* **Task requirements**
In the records below, begin at the line that has "Click the equation label y = 0.1367x - 6172.9" and stop after the line that has "Task: Switch to the Comparison tab"; quote those lines verbatim and nothing more.
━━━━━ Input data ━━━━━
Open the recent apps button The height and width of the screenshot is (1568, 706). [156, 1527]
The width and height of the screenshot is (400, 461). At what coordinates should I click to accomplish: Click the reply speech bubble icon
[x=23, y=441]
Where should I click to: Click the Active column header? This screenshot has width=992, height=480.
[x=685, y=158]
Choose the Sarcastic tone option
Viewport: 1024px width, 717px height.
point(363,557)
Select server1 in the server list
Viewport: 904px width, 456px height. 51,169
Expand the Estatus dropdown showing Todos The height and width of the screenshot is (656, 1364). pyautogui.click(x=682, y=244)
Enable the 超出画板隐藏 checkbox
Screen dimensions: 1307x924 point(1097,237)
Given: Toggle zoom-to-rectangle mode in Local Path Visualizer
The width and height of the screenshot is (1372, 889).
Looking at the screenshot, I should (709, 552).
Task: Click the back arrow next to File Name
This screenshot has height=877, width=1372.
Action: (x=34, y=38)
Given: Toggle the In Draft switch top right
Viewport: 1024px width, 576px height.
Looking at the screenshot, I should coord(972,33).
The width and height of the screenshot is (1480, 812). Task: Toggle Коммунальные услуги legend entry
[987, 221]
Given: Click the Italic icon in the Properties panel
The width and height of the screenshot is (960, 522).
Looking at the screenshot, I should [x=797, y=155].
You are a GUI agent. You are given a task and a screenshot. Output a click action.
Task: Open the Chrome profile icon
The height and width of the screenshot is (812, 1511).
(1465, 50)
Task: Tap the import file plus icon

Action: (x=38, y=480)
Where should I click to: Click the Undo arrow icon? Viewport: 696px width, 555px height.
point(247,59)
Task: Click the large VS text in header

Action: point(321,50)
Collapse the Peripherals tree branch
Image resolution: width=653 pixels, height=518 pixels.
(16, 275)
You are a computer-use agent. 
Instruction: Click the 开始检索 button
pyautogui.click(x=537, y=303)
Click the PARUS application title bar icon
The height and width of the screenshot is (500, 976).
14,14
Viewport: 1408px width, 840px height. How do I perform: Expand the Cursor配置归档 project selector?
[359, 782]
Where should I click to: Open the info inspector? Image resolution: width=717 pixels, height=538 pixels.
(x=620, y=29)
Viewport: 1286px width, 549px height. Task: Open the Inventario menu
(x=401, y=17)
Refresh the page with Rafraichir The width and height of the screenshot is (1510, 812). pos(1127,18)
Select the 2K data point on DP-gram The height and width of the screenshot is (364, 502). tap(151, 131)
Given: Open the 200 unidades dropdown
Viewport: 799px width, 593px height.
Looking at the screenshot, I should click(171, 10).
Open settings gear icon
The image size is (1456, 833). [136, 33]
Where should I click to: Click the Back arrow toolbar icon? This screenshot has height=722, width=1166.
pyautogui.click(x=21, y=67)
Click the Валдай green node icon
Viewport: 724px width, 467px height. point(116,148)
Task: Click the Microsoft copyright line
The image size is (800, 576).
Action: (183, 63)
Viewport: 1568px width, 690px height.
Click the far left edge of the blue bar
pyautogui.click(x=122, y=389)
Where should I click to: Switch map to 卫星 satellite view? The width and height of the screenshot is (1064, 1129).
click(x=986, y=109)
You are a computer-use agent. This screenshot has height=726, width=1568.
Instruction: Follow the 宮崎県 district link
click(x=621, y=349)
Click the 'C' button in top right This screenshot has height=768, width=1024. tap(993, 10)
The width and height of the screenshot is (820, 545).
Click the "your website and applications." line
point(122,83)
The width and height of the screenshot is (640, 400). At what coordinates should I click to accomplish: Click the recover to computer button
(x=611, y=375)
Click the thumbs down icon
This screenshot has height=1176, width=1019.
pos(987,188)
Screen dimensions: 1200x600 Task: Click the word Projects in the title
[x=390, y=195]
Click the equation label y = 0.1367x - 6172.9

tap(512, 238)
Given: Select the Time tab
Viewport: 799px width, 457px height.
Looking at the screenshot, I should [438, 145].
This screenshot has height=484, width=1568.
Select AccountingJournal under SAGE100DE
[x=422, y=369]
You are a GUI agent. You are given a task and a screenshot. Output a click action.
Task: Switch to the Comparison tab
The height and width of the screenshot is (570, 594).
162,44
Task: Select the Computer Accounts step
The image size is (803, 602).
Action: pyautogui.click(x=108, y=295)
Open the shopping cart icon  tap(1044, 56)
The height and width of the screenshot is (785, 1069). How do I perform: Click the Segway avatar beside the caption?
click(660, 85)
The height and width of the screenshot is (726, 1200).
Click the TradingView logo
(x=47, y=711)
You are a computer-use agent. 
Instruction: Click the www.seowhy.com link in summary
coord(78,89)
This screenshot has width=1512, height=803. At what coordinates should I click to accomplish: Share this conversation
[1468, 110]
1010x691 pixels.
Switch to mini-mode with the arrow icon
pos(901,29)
━━━━━
* **Answer area**
Click the equation label y = 0.1367x - 6172.9

tap(512, 238)
Given: Select the Time tab
Viewport: 799px width, 457px height.
Looking at the screenshot, I should [438, 145].
This screenshot has height=484, width=1568.
Select AccountingJournal under SAGE100DE
[x=422, y=369]
You are a GUI agent. You are given a task and a screenshot. Output a click action.
Task: Switch to the Comparison tab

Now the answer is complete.